* **DATA SUPPLIED**:

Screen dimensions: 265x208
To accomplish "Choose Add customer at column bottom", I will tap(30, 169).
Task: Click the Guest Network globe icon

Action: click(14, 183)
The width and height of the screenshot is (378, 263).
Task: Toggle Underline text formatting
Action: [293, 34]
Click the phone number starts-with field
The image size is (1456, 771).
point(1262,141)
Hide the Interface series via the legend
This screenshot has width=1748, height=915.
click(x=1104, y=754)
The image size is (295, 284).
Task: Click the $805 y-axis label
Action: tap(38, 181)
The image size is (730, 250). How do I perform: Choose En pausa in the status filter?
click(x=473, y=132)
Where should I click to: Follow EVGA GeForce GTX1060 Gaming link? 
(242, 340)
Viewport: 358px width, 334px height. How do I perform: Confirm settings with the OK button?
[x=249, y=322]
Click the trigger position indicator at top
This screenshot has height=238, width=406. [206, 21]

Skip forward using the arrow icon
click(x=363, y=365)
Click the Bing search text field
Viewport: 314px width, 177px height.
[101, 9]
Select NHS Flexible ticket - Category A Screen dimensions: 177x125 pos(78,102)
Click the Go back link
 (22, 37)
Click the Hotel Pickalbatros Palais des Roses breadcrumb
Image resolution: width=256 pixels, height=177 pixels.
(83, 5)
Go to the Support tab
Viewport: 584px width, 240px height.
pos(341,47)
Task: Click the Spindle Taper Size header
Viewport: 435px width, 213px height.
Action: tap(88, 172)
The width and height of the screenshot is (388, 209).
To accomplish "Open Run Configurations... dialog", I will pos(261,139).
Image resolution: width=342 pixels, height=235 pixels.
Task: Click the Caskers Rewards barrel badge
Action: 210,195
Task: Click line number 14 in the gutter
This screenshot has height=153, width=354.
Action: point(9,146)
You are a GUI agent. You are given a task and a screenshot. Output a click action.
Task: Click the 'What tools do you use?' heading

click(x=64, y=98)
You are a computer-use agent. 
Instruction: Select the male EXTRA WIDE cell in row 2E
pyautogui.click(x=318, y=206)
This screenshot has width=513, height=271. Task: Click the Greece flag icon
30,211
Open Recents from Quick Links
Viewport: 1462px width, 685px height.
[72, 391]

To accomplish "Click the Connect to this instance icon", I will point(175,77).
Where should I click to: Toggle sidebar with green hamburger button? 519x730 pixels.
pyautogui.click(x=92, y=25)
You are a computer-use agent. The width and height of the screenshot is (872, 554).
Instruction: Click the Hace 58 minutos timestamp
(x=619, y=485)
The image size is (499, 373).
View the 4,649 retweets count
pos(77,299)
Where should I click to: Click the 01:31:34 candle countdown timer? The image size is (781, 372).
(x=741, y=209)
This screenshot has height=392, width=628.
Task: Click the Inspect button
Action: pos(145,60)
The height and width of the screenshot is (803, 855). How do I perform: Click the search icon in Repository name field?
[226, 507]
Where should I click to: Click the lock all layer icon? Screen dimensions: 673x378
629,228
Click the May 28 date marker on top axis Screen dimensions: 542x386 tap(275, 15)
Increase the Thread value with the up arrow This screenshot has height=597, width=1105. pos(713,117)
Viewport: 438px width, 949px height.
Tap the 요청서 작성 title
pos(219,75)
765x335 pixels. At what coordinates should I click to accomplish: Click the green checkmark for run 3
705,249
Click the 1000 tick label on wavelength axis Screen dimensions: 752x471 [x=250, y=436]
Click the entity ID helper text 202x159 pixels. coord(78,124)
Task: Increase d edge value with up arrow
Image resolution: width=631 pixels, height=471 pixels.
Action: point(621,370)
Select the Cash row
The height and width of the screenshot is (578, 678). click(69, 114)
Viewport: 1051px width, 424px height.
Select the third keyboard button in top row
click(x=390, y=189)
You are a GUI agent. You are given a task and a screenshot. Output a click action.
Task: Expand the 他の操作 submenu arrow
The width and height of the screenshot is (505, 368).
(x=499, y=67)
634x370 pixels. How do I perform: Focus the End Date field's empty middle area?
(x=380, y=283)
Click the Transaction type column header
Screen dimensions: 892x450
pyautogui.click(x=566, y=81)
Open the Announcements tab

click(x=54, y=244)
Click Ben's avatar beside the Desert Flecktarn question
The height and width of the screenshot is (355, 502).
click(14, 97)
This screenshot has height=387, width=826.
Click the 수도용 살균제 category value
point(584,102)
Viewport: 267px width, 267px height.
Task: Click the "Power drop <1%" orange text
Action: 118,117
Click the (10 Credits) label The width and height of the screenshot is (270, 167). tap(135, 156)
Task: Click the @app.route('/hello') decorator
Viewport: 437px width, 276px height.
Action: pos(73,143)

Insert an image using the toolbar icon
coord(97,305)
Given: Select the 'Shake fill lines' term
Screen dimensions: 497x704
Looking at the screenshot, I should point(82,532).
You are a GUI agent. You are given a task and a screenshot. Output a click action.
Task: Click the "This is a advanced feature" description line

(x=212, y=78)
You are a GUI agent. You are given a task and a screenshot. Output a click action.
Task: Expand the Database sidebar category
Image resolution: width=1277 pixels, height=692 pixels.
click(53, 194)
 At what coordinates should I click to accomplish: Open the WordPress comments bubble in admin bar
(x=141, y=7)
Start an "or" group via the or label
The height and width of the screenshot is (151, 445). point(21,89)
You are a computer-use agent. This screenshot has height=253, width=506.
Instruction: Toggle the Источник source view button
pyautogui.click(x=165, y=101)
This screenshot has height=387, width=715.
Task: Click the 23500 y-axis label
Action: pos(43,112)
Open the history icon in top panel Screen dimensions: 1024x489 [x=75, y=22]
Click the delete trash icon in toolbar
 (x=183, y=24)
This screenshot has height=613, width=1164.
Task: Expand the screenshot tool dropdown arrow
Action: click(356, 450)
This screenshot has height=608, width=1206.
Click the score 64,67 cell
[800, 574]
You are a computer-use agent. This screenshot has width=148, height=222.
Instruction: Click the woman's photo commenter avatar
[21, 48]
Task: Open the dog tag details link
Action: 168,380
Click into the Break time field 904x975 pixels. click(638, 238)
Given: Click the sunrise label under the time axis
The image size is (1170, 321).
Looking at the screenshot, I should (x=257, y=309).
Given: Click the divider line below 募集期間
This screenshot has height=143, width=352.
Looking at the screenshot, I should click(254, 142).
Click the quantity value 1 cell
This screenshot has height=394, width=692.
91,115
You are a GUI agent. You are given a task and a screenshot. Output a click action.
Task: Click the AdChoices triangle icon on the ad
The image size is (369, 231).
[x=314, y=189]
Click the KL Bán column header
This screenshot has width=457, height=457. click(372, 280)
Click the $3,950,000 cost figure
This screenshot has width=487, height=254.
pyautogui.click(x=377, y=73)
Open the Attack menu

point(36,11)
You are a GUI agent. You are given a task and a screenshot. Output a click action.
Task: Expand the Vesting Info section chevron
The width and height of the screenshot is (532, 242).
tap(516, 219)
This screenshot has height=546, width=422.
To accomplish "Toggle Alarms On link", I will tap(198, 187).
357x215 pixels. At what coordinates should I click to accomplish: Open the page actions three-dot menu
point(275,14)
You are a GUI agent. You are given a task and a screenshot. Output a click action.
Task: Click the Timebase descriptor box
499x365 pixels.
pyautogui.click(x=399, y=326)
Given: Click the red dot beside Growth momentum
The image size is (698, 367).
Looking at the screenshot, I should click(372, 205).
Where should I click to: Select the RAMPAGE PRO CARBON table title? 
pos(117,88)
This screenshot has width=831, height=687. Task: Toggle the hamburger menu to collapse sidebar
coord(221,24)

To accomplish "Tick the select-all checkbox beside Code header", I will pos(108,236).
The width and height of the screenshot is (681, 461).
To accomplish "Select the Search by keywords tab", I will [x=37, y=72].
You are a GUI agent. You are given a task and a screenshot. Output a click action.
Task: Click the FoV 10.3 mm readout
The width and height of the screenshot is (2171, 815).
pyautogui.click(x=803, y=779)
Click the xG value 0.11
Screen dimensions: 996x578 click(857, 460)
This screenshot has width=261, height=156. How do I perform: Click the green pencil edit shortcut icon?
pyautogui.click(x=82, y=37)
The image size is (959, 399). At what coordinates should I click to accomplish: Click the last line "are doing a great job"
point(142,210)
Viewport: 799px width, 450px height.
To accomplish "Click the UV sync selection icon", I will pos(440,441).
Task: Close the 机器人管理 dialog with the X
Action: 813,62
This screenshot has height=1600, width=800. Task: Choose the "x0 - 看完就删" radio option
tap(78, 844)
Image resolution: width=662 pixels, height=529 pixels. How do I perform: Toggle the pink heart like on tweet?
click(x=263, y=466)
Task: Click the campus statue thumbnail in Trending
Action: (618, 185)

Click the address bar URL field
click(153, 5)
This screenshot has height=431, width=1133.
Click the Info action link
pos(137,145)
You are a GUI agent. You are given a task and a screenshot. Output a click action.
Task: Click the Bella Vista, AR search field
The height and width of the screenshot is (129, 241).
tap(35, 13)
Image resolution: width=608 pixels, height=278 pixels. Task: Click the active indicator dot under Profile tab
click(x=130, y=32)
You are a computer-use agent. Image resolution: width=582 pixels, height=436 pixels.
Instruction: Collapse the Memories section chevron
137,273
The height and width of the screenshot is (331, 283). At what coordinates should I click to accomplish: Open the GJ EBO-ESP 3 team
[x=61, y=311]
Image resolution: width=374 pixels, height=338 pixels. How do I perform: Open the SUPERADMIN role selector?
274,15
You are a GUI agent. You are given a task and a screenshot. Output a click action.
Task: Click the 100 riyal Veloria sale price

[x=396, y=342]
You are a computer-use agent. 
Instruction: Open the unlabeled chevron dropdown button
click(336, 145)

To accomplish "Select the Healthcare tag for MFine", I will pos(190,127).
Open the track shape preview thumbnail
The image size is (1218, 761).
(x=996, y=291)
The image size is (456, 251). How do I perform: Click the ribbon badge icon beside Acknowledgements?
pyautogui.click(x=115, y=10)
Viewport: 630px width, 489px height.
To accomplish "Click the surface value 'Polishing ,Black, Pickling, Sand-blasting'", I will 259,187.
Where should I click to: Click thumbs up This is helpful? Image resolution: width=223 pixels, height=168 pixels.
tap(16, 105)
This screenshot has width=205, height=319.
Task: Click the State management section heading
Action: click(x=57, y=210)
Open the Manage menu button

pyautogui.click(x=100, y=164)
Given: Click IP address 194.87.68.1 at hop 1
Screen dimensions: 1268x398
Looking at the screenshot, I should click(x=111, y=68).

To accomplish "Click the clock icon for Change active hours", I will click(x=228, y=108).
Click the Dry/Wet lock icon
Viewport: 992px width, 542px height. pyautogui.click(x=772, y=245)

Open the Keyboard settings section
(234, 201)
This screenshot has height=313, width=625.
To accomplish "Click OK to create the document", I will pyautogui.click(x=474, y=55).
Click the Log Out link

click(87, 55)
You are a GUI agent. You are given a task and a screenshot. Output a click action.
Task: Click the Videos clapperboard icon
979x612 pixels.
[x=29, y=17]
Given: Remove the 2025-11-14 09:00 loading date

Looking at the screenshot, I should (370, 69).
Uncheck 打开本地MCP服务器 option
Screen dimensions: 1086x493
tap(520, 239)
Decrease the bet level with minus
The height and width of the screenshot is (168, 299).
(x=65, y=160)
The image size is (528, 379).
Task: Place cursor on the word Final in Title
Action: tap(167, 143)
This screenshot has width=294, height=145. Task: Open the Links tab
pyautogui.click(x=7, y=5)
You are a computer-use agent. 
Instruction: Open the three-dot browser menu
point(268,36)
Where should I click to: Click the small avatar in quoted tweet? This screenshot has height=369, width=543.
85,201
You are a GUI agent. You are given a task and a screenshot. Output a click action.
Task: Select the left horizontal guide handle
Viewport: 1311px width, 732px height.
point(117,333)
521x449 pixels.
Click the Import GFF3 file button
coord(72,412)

* **TO DO**: Show each line of the data that contains the string "computer".

* **ANSWER TO THIS TASK**:
You are a computer-use agent. 
You are a computer-use agent. The width and height of the screenshot is (872, 554).
You are a computer-use agent. This screenshot has height=253, width=506.
You are a computer-use agent. This screenshot has width=148, height=222.
You are a computer-use agent. Image resolution: width=582 pixels, height=436 pixels.
You are a computer-use agent. 
You are a computer-use agent. 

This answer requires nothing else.